[[ INFORMATION SHOWN, beginning ]]
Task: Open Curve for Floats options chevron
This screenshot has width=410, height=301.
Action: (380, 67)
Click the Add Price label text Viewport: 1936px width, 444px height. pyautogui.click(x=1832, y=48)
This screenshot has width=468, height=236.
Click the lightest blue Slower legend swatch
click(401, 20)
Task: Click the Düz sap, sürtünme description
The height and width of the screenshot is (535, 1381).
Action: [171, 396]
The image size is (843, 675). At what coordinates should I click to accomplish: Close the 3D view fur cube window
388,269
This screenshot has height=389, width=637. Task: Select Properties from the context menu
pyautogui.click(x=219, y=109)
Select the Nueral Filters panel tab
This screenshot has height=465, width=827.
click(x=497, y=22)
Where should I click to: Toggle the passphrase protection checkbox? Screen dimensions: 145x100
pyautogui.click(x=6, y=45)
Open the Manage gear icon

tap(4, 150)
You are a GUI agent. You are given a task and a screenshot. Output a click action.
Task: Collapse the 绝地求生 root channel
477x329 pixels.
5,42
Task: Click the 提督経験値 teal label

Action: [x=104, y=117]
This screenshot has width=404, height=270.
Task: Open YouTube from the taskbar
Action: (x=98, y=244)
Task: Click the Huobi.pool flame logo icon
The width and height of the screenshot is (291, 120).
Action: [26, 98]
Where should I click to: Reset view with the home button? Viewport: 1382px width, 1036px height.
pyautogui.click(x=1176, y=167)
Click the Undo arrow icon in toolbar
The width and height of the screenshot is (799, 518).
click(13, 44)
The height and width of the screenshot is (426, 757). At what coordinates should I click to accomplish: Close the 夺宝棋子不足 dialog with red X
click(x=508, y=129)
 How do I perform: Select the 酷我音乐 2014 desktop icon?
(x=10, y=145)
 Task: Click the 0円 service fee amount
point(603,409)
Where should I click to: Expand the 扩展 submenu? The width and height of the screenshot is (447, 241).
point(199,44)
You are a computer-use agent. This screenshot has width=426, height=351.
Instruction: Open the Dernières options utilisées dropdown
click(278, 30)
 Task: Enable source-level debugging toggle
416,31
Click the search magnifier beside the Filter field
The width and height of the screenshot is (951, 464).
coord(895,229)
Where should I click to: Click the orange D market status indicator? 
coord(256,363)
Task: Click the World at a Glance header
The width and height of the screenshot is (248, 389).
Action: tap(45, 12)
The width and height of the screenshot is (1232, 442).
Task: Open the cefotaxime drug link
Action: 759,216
[[ INFORMATION SHOWN, end ]]
The line with "Task: Click the 提督経験値 teal label" and all lines after it through the end of the data above: write these out exactly and add nothing.

Task: Click the 提督経験値 teal label

Action: [x=104, y=117]
This screenshot has width=404, height=270.
Task: Open YouTube from the taskbar
Action: (x=98, y=244)
Task: Click the Huobi.pool flame logo icon
The width and height of the screenshot is (291, 120).
Action: [26, 98]
Where should I click to: Reset view with the home button? Viewport: 1382px width, 1036px height.
pyautogui.click(x=1176, y=167)
Click the Undo arrow icon in toolbar
The width and height of the screenshot is (799, 518).
click(13, 44)
The height and width of the screenshot is (426, 757). At what coordinates should I click to accomplish: Close the 夺宝棋子不足 dialog with red X
click(x=508, y=129)
 How do I perform: Select the 酷我音乐 2014 desktop icon?
(x=10, y=145)
 Task: Click the 0円 service fee amount
point(603,409)
Where should I click to: Expand the 扩展 submenu? The width and height of the screenshot is (447, 241).
point(199,44)
You are a computer-use agent. This screenshot has width=426, height=351.
Instruction: Open the Dernières options utilisées dropdown
click(278, 30)
 Task: Enable source-level debugging toggle
416,31
Click the search magnifier beside the Filter field
The width and height of the screenshot is (951, 464).
coord(895,229)
Where should I click to: Click the orange D market status indicator? 
coord(256,363)
Task: Click the World at a Glance header
The width and height of the screenshot is (248, 389).
Action: tap(45, 12)
The width and height of the screenshot is (1232, 442).
Task: Open the cefotaxime drug link
Action: 759,216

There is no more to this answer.